* _Assignment_
Which lines in the records below contain the word "resolution"? Report each of them.

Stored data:
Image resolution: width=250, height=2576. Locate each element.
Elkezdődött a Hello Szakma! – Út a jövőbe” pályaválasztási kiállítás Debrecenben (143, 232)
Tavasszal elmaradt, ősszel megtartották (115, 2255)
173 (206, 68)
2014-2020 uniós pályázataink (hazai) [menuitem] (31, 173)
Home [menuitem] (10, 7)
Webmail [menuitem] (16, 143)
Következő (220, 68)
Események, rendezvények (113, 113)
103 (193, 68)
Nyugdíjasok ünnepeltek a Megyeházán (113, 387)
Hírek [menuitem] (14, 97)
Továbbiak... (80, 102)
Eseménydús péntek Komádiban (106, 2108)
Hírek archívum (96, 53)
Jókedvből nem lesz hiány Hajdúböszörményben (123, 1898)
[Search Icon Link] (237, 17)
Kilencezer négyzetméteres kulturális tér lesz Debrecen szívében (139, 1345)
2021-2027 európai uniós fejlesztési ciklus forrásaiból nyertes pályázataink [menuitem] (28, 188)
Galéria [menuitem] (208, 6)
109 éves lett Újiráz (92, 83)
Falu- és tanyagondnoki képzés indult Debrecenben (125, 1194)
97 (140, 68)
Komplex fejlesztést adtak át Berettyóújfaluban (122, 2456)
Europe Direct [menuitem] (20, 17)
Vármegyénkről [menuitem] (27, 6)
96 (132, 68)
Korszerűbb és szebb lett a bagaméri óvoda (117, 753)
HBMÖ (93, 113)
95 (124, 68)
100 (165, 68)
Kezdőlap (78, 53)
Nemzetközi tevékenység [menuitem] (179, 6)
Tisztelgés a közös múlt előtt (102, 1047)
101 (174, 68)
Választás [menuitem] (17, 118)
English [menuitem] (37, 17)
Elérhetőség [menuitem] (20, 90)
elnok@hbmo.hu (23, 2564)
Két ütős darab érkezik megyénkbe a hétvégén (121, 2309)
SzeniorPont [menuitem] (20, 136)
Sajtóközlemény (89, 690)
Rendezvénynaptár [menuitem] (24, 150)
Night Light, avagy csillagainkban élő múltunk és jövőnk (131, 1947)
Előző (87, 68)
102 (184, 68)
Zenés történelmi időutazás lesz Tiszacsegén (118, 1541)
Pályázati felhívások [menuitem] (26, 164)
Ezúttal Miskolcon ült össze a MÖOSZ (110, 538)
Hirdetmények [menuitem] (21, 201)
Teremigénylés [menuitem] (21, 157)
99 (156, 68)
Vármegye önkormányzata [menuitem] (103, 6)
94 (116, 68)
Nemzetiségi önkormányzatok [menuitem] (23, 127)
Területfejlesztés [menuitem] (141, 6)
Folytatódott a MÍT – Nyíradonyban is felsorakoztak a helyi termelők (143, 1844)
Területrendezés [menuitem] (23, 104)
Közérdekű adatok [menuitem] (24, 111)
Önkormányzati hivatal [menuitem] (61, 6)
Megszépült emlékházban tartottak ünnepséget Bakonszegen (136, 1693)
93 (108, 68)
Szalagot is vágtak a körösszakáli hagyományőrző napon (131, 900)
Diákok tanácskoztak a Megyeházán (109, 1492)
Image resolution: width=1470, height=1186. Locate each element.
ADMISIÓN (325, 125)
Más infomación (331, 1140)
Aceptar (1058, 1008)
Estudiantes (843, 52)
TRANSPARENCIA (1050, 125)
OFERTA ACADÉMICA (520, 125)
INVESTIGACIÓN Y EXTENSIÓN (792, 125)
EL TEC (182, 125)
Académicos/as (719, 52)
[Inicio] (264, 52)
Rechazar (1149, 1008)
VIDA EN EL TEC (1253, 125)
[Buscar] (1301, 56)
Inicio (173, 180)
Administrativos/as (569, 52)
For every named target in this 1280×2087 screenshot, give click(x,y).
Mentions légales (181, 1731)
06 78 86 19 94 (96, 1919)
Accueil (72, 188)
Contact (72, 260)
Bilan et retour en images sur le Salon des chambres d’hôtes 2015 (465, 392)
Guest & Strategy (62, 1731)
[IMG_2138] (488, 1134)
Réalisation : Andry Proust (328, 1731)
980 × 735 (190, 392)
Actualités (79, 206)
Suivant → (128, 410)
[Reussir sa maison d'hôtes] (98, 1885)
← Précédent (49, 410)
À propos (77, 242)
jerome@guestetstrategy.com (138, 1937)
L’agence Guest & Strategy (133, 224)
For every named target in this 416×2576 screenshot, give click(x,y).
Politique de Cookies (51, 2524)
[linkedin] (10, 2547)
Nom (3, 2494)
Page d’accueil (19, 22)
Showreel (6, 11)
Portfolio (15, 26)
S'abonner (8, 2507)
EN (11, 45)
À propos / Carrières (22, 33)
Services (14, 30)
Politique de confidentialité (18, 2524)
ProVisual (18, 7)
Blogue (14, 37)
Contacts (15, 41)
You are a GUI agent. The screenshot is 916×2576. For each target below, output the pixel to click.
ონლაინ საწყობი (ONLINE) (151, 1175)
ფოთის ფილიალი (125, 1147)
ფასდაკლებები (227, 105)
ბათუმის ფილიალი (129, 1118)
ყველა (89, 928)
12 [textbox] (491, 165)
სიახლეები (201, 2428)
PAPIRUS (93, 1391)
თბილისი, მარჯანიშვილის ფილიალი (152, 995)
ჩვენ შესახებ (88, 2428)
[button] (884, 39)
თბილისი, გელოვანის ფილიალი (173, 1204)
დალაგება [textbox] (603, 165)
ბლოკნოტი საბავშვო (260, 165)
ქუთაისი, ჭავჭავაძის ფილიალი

* _Task solution_
Image resolution: width=250, height=2576. Locate each element.
Image resolution: width=1470, height=1186. Locate each element.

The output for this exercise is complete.